══ Input records ══

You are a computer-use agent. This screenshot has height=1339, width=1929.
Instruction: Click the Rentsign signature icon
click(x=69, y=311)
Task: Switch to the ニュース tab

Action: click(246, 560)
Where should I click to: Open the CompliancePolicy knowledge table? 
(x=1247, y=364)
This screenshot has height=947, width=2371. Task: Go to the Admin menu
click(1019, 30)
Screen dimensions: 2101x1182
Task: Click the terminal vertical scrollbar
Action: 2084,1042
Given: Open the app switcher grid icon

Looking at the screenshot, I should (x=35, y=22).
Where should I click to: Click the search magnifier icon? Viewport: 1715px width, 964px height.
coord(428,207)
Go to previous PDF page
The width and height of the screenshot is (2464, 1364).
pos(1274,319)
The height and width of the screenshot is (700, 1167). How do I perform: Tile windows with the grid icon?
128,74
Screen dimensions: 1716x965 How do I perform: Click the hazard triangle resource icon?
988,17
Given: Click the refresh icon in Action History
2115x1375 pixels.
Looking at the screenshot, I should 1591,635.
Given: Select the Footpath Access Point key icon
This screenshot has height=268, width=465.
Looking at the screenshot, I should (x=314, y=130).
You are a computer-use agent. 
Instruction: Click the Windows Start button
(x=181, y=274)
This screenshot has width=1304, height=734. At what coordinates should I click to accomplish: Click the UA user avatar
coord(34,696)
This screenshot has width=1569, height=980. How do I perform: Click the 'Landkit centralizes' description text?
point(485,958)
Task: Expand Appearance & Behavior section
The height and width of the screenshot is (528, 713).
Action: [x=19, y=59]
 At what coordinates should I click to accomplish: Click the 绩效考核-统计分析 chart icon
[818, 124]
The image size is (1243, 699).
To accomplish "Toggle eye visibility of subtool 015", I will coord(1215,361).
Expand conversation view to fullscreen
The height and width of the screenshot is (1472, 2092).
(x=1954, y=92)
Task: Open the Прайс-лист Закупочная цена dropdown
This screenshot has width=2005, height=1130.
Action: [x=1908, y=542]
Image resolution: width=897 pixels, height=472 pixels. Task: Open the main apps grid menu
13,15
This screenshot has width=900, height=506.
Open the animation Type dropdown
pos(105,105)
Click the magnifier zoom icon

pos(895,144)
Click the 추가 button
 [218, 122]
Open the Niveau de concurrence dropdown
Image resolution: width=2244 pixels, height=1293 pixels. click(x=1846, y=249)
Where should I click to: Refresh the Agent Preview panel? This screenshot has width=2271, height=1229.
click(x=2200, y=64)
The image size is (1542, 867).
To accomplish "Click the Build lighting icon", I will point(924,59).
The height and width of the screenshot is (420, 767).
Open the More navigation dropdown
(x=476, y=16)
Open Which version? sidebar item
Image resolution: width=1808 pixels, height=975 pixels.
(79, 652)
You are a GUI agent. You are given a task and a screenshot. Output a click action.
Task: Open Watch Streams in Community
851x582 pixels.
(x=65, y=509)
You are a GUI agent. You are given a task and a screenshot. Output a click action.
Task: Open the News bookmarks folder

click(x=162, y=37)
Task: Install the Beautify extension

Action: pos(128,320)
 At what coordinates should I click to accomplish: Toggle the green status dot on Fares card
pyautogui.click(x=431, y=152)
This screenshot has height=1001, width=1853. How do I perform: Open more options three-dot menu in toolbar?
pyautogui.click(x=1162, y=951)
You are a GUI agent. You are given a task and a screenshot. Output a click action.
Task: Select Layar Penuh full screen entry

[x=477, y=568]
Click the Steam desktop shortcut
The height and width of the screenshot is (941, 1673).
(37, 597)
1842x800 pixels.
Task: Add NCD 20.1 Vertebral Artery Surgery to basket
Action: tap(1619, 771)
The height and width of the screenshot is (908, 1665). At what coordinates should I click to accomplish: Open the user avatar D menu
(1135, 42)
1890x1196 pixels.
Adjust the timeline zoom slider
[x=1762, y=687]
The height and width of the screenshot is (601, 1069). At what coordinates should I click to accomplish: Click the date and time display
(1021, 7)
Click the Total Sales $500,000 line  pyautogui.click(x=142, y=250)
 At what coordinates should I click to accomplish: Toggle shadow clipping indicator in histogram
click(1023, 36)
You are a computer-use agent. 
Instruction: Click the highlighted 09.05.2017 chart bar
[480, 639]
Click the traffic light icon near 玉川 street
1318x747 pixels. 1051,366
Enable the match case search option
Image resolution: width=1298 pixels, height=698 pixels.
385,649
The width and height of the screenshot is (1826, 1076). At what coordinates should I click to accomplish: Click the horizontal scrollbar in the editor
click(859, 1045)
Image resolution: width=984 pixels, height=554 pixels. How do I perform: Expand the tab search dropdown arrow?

═══

◆ **Problem description**:
Repeat the records. Match them exactly.

◆ **Written solution**:
You are a computer-use agent. This screenshot has height=1339, width=1929.
Instruction: Click the Rentsign signature icon
click(x=69, y=311)
Task: Switch to the ニュース tab

Action: click(246, 560)
Where should I click to: Open the CompliancePolicy knowledge table? 
(x=1247, y=364)
This screenshot has height=947, width=2371. Task: Go to the Admin menu
click(1019, 30)
Screen dimensions: 2101x1182
Task: Click the terminal vertical scrollbar
Action: 2084,1042
Given: Open the app switcher grid icon

Looking at the screenshot, I should (x=35, y=22).
Where should I click to: Click the search magnifier icon? Viewport: 1715px width, 964px height.
coord(428,207)
Go to previous PDF page
The width and height of the screenshot is (2464, 1364).
pos(1274,319)
The height and width of the screenshot is (700, 1167). How do I perform: Tile windows with the grid icon?
128,74
Screen dimensions: 1716x965 How do I perform: Click the hazard triangle resource icon?
988,17
Given: Click the refresh icon in Action History
2115x1375 pixels.
Looking at the screenshot, I should 1591,635.
Given: Select the Footpath Access Point key icon
This screenshot has height=268, width=465.
Looking at the screenshot, I should (x=314, y=130).
You are a computer-use agent. 
Instruction: Click the Windows Start button
(x=181, y=274)
This screenshot has width=1304, height=734. At what coordinates should I click to accomplish: Click the UA user avatar
coord(34,696)
This screenshot has width=1569, height=980. How do I perform: Click the 'Landkit centralizes' description text?
point(485,958)
Task: Expand Appearance & Behavior section
The height and width of the screenshot is (528, 713).
Action: [x=19, y=59]
 At what coordinates should I click to accomplish: Click the 绩效考核-统计分析 chart icon
[818, 124]
The image size is (1243, 699).
To accomplish "Toggle eye visibility of subtool 015", I will coord(1215,361).
Expand conversation view to fullscreen
The height and width of the screenshot is (1472, 2092).
(x=1954, y=92)
Task: Open the Прайс-лист Закупочная цена dropdown
This screenshot has width=2005, height=1130.
Action: [x=1908, y=542]
Image resolution: width=897 pixels, height=472 pixels. Task: Open the main apps grid menu
13,15
This screenshot has width=900, height=506.
Open the animation Type dropdown
pos(105,105)
Click the magnifier zoom icon

pos(895,144)
Click the 추가 button
 [218, 122]
Open the Niveau de concurrence dropdown
Image resolution: width=2244 pixels, height=1293 pixels. click(x=1846, y=249)
Where should I click to: Refresh the Agent Preview panel? This screenshot has width=2271, height=1229.
click(x=2200, y=64)
The image size is (1542, 867).
To accomplish "Click the Build lighting icon", I will point(924,59).
The height and width of the screenshot is (420, 767).
Open the More navigation dropdown
(x=476, y=16)
Open Which version? sidebar item
Image resolution: width=1808 pixels, height=975 pixels.
(79, 652)
You are a GUI agent. You are given a task and a screenshot. Output a click action.
Task: Open Watch Streams in Community
851x582 pixels.
(x=65, y=509)
You are a GUI agent. You are given a task and a screenshot. Output a click action.
Task: Open the News bookmarks folder

click(x=162, y=37)
Task: Install the Beautify extension

Action: pos(128,320)
 At what coordinates should I click to accomplish: Toggle the green status dot on Fares card
pyautogui.click(x=431, y=152)
This screenshot has height=1001, width=1853. How do I perform: Open more options three-dot menu in toolbar?
pyautogui.click(x=1162, y=951)
You are a GUI agent. You are given a task and a screenshot. Output a click action.
Task: Select Layar Penuh full screen entry

[x=477, y=568]
Click the Steam desktop shortcut
The height and width of the screenshot is (941, 1673).
(37, 597)
1842x800 pixels.
Task: Add NCD 20.1 Vertebral Artery Surgery to basket
Action: tap(1619, 771)
The height and width of the screenshot is (908, 1665). At what coordinates should I click to accomplish: Open the user avatar D menu
(1135, 42)
1890x1196 pixels.
Adjust the timeline zoom slider
[x=1762, y=687]
The height and width of the screenshot is (601, 1069). At what coordinates should I click to accomplish: Click the date and time display
(1021, 7)
Click the Total Sales $500,000 line  pyautogui.click(x=142, y=250)
 At what coordinates should I click to accomplish: Toggle shadow clipping indicator in histogram
click(1023, 36)
You are a computer-use agent. 
Instruction: Click the highlighted 09.05.2017 chart bar
[480, 639]
Click the traffic light icon near 玉川 street
1318x747 pixels. 1051,366
Enable the match case search option
Image resolution: width=1298 pixels, height=698 pixels.
385,649
The width and height of the screenshot is (1826, 1076). At what coordinates should I click to accomplish: Click the horizontal scrollbar in the editor
click(859, 1045)
Image resolution: width=984 pixels, height=554 pixels. How do I perform: Expand the tab search dropdown arrow?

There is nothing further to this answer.